*What is being asked*: Word for word, reproduce the records that follow.

*Exercise materials*:

__________________________________________________

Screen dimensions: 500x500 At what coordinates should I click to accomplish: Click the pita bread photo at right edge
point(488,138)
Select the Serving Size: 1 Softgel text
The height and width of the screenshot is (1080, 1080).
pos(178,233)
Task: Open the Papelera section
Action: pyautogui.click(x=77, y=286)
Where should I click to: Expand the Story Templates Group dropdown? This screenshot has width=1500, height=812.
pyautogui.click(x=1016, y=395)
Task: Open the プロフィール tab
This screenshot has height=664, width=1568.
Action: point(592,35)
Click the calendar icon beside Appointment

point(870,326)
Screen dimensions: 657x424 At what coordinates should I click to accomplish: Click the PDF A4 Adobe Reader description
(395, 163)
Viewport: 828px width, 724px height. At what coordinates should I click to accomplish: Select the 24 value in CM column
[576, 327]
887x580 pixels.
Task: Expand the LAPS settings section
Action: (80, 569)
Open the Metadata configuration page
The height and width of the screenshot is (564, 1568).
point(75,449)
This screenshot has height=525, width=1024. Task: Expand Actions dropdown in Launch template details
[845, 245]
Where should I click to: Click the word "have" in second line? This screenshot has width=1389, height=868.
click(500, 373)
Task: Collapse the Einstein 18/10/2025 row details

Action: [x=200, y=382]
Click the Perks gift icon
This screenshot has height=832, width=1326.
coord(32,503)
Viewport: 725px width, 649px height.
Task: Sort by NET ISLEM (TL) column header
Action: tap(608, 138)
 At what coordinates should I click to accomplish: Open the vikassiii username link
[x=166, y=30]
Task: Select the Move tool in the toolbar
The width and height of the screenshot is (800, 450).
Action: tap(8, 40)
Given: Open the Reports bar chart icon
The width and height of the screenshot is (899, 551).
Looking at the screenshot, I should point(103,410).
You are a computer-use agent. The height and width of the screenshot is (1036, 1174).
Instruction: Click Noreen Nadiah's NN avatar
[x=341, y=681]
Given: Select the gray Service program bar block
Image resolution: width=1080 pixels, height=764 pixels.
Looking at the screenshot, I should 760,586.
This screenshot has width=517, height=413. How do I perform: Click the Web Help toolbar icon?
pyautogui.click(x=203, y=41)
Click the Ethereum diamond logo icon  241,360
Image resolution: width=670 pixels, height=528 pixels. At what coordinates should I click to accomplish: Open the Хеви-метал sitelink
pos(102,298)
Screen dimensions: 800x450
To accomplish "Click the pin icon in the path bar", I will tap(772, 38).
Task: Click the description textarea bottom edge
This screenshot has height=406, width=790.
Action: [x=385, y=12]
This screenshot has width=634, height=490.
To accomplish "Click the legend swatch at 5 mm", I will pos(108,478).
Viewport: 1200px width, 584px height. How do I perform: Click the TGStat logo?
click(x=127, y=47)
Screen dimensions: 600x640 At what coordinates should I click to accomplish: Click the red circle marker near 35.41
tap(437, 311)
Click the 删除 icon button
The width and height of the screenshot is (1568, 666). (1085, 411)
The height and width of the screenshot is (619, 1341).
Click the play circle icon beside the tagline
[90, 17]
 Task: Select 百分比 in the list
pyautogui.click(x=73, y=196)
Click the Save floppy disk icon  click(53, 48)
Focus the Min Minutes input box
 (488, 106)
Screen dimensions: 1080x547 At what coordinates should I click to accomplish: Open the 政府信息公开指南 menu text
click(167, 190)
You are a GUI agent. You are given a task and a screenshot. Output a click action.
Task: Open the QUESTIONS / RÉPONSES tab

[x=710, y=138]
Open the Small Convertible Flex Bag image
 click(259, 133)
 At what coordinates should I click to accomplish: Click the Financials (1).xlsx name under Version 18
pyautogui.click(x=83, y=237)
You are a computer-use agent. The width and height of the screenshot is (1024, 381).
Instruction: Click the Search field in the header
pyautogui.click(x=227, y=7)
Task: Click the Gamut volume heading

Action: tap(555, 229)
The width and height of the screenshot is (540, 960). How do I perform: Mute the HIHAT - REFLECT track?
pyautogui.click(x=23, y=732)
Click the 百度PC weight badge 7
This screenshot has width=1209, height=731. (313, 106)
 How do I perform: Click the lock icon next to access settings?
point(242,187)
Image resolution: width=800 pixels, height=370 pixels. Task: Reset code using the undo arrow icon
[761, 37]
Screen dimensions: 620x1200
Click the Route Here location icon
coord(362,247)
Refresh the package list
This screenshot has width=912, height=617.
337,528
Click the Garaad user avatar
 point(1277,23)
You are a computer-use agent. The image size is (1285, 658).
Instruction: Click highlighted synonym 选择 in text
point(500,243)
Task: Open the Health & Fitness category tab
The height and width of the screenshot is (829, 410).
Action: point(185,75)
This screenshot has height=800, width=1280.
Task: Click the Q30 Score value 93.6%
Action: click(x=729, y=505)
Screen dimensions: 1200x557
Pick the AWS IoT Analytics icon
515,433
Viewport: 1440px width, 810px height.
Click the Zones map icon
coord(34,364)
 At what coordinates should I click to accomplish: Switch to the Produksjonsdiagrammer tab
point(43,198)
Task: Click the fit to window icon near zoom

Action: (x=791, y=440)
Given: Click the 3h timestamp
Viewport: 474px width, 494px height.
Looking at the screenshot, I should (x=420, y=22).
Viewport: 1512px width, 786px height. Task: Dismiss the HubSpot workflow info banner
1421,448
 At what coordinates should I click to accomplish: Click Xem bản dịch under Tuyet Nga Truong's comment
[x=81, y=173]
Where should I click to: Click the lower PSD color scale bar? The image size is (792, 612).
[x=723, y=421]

__________________________________________________

*Response*:
Screen dimensions: 500x500 At what coordinates should I click to accomplish: Click the pita bread photo at right edge
point(488,138)
Select the Serving Size: 1 Softgel text
The height and width of the screenshot is (1080, 1080).
pos(178,233)
Task: Open the Papelera section
Action: pyautogui.click(x=77, y=286)
Where should I click to: Expand the Story Templates Group dropdown? This screenshot has width=1500, height=812.
pyautogui.click(x=1016, y=395)
Task: Open the プロフィール tab
This screenshot has height=664, width=1568.
Action: point(592,35)
Click the calendar icon beside Appointment

point(870,326)
Screen dimensions: 657x424 At what coordinates should I click to accomplish: Click the PDF A4 Adobe Reader description
(395, 163)
Viewport: 828px width, 724px height. At what coordinates should I click to accomplish: Select the 24 value in CM column
[576, 327]
887x580 pixels.
Task: Expand the LAPS settings section
Action: (80, 569)
Open the Metadata configuration page
The height and width of the screenshot is (564, 1568).
point(75,449)
This screenshot has height=525, width=1024. Task: Expand Actions dropdown in Launch template details
[845, 245]
Where should I click to: Click the word "have" in second line? This screenshot has width=1389, height=868.
click(500, 373)
Task: Collapse the Einstein 18/10/2025 row details

Action: [x=200, y=382]
Click the Perks gift icon
This screenshot has height=832, width=1326.
coord(32,503)
Viewport: 725px width, 649px height.
Task: Sort by NET ISLEM (TL) column header
Action: tap(608, 138)
 At what coordinates should I click to accomplish: Open the vikassiii username link
[x=166, y=30]
Task: Select the Move tool in the toolbar
The width and height of the screenshot is (800, 450).
Action: tap(8, 40)
Given: Open the Reports bar chart icon
The width and height of the screenshot is (899, 551).
Looking at the screenshot, I should point(103,410).
You are a computer-use agent. The height and width of the screenshot is (1036, 1174).
Instruction: Click Noreen Nadiah's NN avatar
[x=341, y=681]
Given: Select the gray Service program bar block
Image resolution: width=1080 pixels, height=764 pixels.
Looking at the screenshot, I should 760,586.
This screenshot has width=517, height=413. How do I perform: Click the Web Help toolbar icon?
pyautogui.click(x=203, y=41)
Click the Ethereum diamond logo icon  241,360
Image resolution: width=670 pixels, height=528 pixels. At what coordinates should I click to accomplish: Open the Хеви-метал sitelink
pos(102,298)
Screen dimensions: 800x450
To accomplish "Click the pin icon in the path bar", I will tap(772, 38).
Task: Click the description textarea bottom edge
This screenshot has height=406, width=790.
Action: [x=385, y=12]
This screenshot has width=634, height=490.
To accomplish "Click the legend swatch at 5 mm", I will pos(108,478).
Viewport: 1200px width, 584px height. How do I perform: Click the TGStat logo?
click(x=127, y=47)
Screen dimensions: 600x640 At what coordinates should I click to accomplish: Click the red circle marker near 35.41
tap(437, 311)
Click the 删除 icon button
The width and height of the screenshot is (1568, 666). (1085, 411)
The height and width of the screenshot is (619, 1341).
Click the play circle icon beside the tagline
[90, 17]
 Task: Select 百分比 in the list
pyautogui.click(x=73, y=196)
Click the Save floppy disk icon  click(53, 48)
Focus the Min Minutes input box
 (488, 106)
Screen dimensions: 1080x547 At what coordinates should I click to accomplish: Open the 政府信息公开指南 menu text
click(167, 190)
You are a GUI agent. You are given a task and a screenshot. Output a click action.
Task: Open the QUESTIONS / RÉPONSES tab

[x=710, y=138]
Open the Small Convertible Flex Bag image
 click(259, 133)
 At what coordinates should I click to accomplish: Click the Financials (1).xlsx name under Version 18
pyautogui.click(x=83, y=237)
You are a computer-use agent. The width and height of the screenshot is (1024, 381).
Instruction: Click the Search field in the header
pyautogui.click(x=227, y=7)
Task: Click the Gamut volume heading

Action: tap(555, 229)
The width and height of the screenshot is (540, 960). How do I perform: Mute the HIHAT - REFLECT track?
pyautogui.click(x=23, y=732)
Click the 百度PC weight badge 7
This screenshot has width=1209, height=731. (313, 106)
 How do I perform: Click the lock icon next to access settings?
point(242,187)
Image resolution: width=800 pixels, height=370 pixels. Task: Reset code using the undo arrow icon
[761, 37]
Screen dimensions: 620x1200
Click the Route Here location icon
coord(362,247)
Refresh the package list
This screenshot has width=912, height=617.
337,528
Click the Garaad user avatar
 point(1277,23)
You are a computer-use agent. The image size is (1285, 658).
Instruction: Click highlighted synonym 选择 in text
point(500,243)
Task: Open the Health & Fitness category tab
The height and width of the screenshot is (829, 410).
Action: point(185,75)
This screenshot has height=800, width=1280.
Task: Click the Q30 Score value 93.6%
Action: click(x=729, y=505)
Screen dimensions: 1200x557
Pick the AWS IoT Analytics icon
515,433
Viewport: 1440px width, 810px height.
Click the Zones map icon
coord(34,364)
 At what coordinates should I click to accomplish: Switch to the Produksjonsdiagrammer tab
point(43,198)
Task: Click the fit to window icon near zoom

Action: (x=791, y=440)
Given: Click the 3h timestamp
Viewport: 474px width, 494px height.
Looking at the screenshot, I should (x=420, y=22).
Viewport: 1512px width, 786px height. Task: Dismiss the HubSpot workflow info banner
1421,448
 At what coordinates should I click to accomplish: Click Xem bản dịch under Tuyet Nga Truong's comment
[x=81, y=173]
Where should I click to: Click the lower PSD color scale bar? The image size is (792, 612).
[x=723, y=421]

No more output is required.